Quoted passage:
## begin

Primary LanguageJupyter Notebook

CodSoft Project Repository

This repository is intended to contain all the projects completed by me, Diptorshi Tripathi (BATCH A39), during my time as an Intern at CodSoft.

The tasks mentioned are as follows-

Task 1- Movie Genre Classification - A Kaggle dataset is provided, which has been analysed using Naive Bayes and Logistic Regression- in order to create two separate models that will analyse a sentence and depict what Genre of movie it sounds like. The dataset has been visualized using a simple Barplot and WordCloud, after which the models have been trained and tested with a created function which predicts the genre of an entered sample movie description.

Kaggle Link - https://www.kaggle.com/datasets/hijest/genre-classification-dataset-imdb

Task 2- Credit Card Fraud Detection - Two large datasets- fraudTest and fraudTrain can be found from the website, but are too large to upload. They have been analysed using Naive Bayes and Logistic Regression, giving accuracies of 91.8% and 99.4% respectively, and visualized using different plotting techniques, including a confusion matrix. At the end, it also provides a 0/1 output when provided with credit card details.

Kaggle Link - https://www.kaggle.com/datasets/kartik2112/fraud-detection

Task 3- Spam SMS Detection - In this program, a dataset of 5574 rows containing two columns- one saying if the messages are spam or not, and the other containing the mesaages themselves, is fed into the code. This dataset has been visualized using a simple barplot to show how many spam messages are there in total, and further visualized using WordCloud. The dataset itself has been trained using Naive Bayes, providing a 97.8% accuracy and correctly predicting if messages put in are spam or not.

## end

Your tasks:
[1] In the CodSoft repository description, what accuracy does the Naive Bayes model reach on the spam SMS dataset?
[2] List the titles of all the tasks named in the CodSoft repository description.
[3] Carry on the CodSoft repository description, starting after its final sentence.

Material:
## begin

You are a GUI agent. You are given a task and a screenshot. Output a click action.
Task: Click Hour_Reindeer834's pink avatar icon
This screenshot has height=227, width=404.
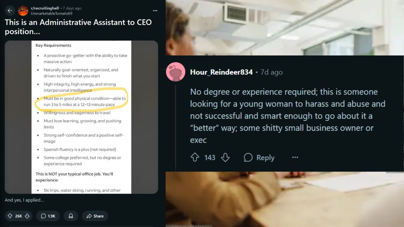tap(175, 72)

## end

Answers by task:
[1] 97.8%

[2]
Movie Genre Classification
Credit Card Fraud Detection
Spam SMS Detection

[3]
Kaggle Link - https://www.kaggle.com/datasets/uciml/sms-spam-collection-dataset

Task 4- Customer Churn Prediction- Here, a Kaggle dataset with 10000 rows of data contains several different columns containing details about customers- Geographical location, Credit score, etc. and predetermined information saying if the customer has churned or not. This information has been visualized using the humble Barplot, Histograms and a Correlation Matrix via Heatmap. This has also been trained using Logistic Regression, returning an accuracy of 81.5%, and a function has been written to determine if provided information of a customer could determine if the customer will churn or not.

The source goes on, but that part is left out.